Three Ways to Coach the Person, Not the Problem
If you’re a leader who cares about developing your people, you have to coach them, not their problems.
Back when we were co-teaching The Flow of Coaching module at the Georgetown Leadership Coaching Program, my good friend, hero and fellow Davidson College alum Frank Ball used to do a funny bit with a bottle of water. To make the point that coaches and leaders should coach people and not problems, Frank would put a bottle of water on the table in the front of the room and say, “This bottle of water represents the problem.” Then he would start coaching the bottle of water. Needless to say, he never got very far. The bottle just didn’t have that many insights on what to change or how to change it.

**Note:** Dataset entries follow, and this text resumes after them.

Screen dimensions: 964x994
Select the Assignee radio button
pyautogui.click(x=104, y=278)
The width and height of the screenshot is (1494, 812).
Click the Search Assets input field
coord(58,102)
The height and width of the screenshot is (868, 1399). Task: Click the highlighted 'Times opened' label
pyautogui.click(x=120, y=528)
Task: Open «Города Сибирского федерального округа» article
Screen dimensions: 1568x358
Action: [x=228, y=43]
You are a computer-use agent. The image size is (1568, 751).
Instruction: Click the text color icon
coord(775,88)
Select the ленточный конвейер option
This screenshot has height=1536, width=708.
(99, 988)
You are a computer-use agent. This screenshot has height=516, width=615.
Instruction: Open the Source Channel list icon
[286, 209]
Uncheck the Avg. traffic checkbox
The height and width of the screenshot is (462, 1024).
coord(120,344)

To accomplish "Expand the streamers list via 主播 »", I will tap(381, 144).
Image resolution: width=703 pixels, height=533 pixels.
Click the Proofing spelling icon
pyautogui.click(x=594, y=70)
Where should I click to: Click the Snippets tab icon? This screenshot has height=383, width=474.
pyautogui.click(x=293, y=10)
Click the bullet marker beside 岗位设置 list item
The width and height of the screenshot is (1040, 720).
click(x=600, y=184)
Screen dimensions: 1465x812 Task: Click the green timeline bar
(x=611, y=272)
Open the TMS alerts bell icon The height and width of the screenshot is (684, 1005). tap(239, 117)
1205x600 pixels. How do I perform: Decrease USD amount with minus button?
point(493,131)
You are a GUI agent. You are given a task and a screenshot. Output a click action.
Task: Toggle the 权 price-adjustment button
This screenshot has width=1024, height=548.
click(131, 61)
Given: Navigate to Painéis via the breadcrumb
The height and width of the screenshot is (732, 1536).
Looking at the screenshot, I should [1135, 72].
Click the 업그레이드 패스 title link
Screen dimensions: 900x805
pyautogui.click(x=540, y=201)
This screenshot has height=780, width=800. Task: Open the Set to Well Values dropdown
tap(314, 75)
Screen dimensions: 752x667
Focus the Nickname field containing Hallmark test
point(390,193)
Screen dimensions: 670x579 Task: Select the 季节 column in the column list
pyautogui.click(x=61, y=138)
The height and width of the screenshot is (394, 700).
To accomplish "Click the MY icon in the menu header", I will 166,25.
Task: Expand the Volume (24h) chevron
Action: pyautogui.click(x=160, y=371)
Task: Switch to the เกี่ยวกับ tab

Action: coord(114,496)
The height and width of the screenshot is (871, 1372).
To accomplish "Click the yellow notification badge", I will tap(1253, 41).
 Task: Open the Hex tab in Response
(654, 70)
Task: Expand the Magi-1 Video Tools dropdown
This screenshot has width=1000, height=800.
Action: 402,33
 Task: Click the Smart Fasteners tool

That’s the thing. People have insights, problems don’t. If you’re a leader who cares about growing and developing your people, you have to coach them, not their problems.
That’s counterintuitive for a lot of leaders and even a lot of professional coaches. The solution to the problem is so obvious (to you) that you just want to jump in there and solve it for them. That’s not coaching; that’s providing the answer. There’s not much growth in that approach. In fact, you might set growth back by creating a dependency that locks both of you into doing what you’ve always done. And of course when you do that, you’re going to get what you’ve always gotten.
So, the next time you feel the urge to coach the problem, try one or more of these three ways to coach the person and not the problem.
Ask Questions with the Word “You” in Them: Questions that have “you” in them put the focus on the person, not the problem. They cause people to think and reflect. Examples include:
- What are you trying to accomplish?
- What’s important about that to you?
- What have you tried so far?
- What’s got you stuck?
- What else could you do?
- What would you need to do that?
- What are the next few steps you could take to move things forward?
Spend Regular Time on Non-Agenda Talk: This is also known as getting to know the other person. If every conversation you have with the other person is driven by an agenda or focused on solving a problem, that’s all you’re going to talk about. You’ll miss the opportunity to learn more about what’s important to that person, what they’re passionate about, what they love, what they hate. Create and leave time to just talk and connect every now and then.
Focus on What, Not How: Chances are you got where you are in your career because somewhere along the way, a boss gave you a big, hairy problem to solve and more or less got out of your way. They were there to support you in a pinch or act as a sounding board but they weren’t beside you every step of the way saying, “Here’s how you do the next thing and the next thing and the next thing.” They were clear on what needed to be done, but gave you the space on figuring out how to do it. They focused their time and attention on you and let you solve the problem. Now it’s your turn to pay it forward.